Valores permitidos: admin | user | hybrid | standalone

Não é possível modificar os valores dos clusters atuais.

Opcional. Esta seção contém configurações para definir a estratégia de upgrade dos nós em um pool de nós de trabalho. Para mais informações, consulte Upgrades paralelos. Observação: não adicione esta seção a pools de nós do balanceador de carga ou plano de controle.

Opcional. Esta seção contém configurações para definir upgrades de nó em paralelo para um pool de nós. Em upgrades de clusters padrão típicos, o upgrade de cada nó de cluster é feito em sequência, um após o outro. Ao fazer upgrade do seu cluster, é possível configurar pools de nós de trabalho para que os upgrades de vários nós sejam feitos em paralelo. O upgrade de nós em paralelo acelera significativamente os upgrades do cluster, sobretudo em clusters com centenas de nós.

Para um pool de nós de trabalho, é possível especificar o número de nós que terão upgrade simultâneo e definir um limite mínimo para a execução de cargas de trabalho durante o processo de upgrade.

Para mais informações, consulte Estratégia de upgrade de nó.

apiVersion: baremetal.cluster.gke.io/v1
kind: NodePool
metadata:
  name: np1
  namespace: cluster-cluster1
spec:
  clusterName: cluster1
  nodes:
  - address:  10.200.0.1
  ...
  upgradeStrategy:
    parallelUpgrade:
      concurrentNodes: 2
      minimumAvailableNodes: 5
        

Opcional. Número inteiro (positivo). Padrão: 1. Máx.: 15. Por padrão (1), o upgrade dos nós é feito em sequência, um após o outro. Quando você define concurrentNodes como um número maior que 1, esse campo especifica o número de nós que terão upgrade em paralelo. Observe as seguintes restrições para concurrentNodes:

• O valor não pode exceder 50% do número de nós do pool nem o número fixo 15, o que for menor. Por exemplo, se o pool de nós tem 20 nós, não é possível especificar um valor maior que 10. Se o pool de nós tem 100 nós, 15 é o valor máximo que pode ser especificado.
• Quando você usa esse campo com o campo minimumAvailableNodes, os valores combinados não podem exceder o número total de nós no pool de nós. Por exemplo, se o pool de nós tem 20 nós e minimumAvailableNodes está definido com 18, concurrentNodes não pode exceder 2.

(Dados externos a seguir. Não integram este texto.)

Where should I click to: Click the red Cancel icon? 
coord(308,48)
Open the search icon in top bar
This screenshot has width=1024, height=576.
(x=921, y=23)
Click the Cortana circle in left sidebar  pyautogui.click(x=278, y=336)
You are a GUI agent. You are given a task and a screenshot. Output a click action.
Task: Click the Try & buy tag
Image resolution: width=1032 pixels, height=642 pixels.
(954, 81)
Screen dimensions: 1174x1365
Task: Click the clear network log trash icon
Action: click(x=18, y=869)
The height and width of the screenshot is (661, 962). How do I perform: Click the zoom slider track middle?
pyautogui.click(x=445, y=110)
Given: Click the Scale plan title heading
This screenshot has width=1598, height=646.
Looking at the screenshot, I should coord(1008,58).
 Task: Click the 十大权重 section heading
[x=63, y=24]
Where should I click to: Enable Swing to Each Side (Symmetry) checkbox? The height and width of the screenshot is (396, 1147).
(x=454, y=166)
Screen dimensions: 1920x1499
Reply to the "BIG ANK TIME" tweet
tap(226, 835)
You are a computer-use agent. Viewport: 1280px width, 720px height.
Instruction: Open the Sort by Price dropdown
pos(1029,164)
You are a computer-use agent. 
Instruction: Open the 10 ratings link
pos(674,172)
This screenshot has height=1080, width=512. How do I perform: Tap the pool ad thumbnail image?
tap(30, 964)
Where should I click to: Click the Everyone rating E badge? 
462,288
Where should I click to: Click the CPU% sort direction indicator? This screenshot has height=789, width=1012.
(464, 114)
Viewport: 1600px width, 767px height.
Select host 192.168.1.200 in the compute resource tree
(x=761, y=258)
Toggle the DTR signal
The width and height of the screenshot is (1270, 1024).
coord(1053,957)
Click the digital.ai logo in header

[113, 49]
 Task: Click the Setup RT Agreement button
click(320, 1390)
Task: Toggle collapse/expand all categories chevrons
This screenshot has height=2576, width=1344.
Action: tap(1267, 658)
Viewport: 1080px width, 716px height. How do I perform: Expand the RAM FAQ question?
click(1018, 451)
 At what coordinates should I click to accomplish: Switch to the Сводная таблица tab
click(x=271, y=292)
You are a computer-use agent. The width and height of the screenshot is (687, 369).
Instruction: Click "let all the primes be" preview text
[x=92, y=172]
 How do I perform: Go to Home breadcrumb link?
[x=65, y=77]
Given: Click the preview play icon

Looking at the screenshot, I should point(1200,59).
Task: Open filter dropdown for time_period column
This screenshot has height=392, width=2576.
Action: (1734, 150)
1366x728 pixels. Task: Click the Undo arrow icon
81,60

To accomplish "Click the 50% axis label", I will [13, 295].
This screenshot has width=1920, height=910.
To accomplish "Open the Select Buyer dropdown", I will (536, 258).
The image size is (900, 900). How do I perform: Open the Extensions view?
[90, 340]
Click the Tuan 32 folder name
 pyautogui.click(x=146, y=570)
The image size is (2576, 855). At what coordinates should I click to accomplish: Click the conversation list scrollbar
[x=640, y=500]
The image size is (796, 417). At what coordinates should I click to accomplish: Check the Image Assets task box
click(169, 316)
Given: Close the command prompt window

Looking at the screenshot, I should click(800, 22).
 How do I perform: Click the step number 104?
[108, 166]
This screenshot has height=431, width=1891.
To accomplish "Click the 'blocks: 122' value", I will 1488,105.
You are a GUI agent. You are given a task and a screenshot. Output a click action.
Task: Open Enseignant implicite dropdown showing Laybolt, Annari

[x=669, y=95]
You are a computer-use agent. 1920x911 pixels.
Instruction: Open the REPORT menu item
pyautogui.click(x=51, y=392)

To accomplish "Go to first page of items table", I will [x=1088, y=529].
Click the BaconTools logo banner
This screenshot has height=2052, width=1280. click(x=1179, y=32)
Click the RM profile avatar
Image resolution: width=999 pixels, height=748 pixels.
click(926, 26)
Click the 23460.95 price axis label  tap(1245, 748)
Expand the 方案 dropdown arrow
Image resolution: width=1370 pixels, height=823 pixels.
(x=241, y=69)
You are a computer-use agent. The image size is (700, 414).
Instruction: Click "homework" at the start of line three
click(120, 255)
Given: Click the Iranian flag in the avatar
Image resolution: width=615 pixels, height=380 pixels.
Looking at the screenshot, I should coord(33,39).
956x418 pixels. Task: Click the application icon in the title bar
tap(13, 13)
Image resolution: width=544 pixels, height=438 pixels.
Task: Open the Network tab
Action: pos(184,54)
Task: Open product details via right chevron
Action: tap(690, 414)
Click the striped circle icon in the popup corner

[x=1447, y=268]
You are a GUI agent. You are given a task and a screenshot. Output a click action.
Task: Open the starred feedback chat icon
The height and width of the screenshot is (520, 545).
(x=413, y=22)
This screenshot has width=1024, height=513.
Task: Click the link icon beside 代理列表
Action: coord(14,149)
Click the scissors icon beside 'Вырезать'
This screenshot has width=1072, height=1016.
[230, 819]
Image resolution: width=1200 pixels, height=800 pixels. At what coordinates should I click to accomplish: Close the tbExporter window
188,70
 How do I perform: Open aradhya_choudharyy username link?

Os upgrades paralelos não respeitam o orçamento de interrupção de pods (PDB, na sigla em inglês). Se as cargas de trabalho forem sensíveis a interrupções, recomendamos que você especifique minimumAvailableNodes para garantir que uma determinada quantidade de nós permaneça disponível para executar cargas de trabalho durante todo o processo de upgrade. Para mais informações, consulte Upgrades paralelos.

Opcional. Número inteiro (não negativo). Padrão: depende de concurrentNodes. Para mais detalhes sobre os valores padrão de minimumAvailableNodes, consulte Padrões de upgrade paralelo. O minimumAvailableNodes permite especificar a quantidade de nós que precisa estar disponível no pool de nós durante todo o processo de upgrade. Um nó é considerado indisponível quando está com upgrade ativo. Um nó também é considerado indisponível quando qualquer uma das condições a seguir é verdadeira:

• O nó está no modo de manutenção.
• O nó está em reconciliação.
• O nó está interrompido no meio de um upgrade.

Quando você usa esse campo com o campo concurrentNodes, os valores combinados não podem exceder o número total de nós no pool de nós. Por exemplo, se o pool de nós tem 20 nós e concurrentNodes está definido com 10, minimumAvailableNodes não pode exceder 10.

Um valor alto em minimumAvailableNodes minimiza problemas de capacidade para programar pods e, portanto, ajuda a proteger cargas de trabalho durante um upgrade de cluster. No entanto, um valor alto em minimumAvailableNodes aumenta o risco de o upgrade ser interrompido aguardando os nós ficarem disponíveis. Para mais informações, consulte Upgrades paralelos.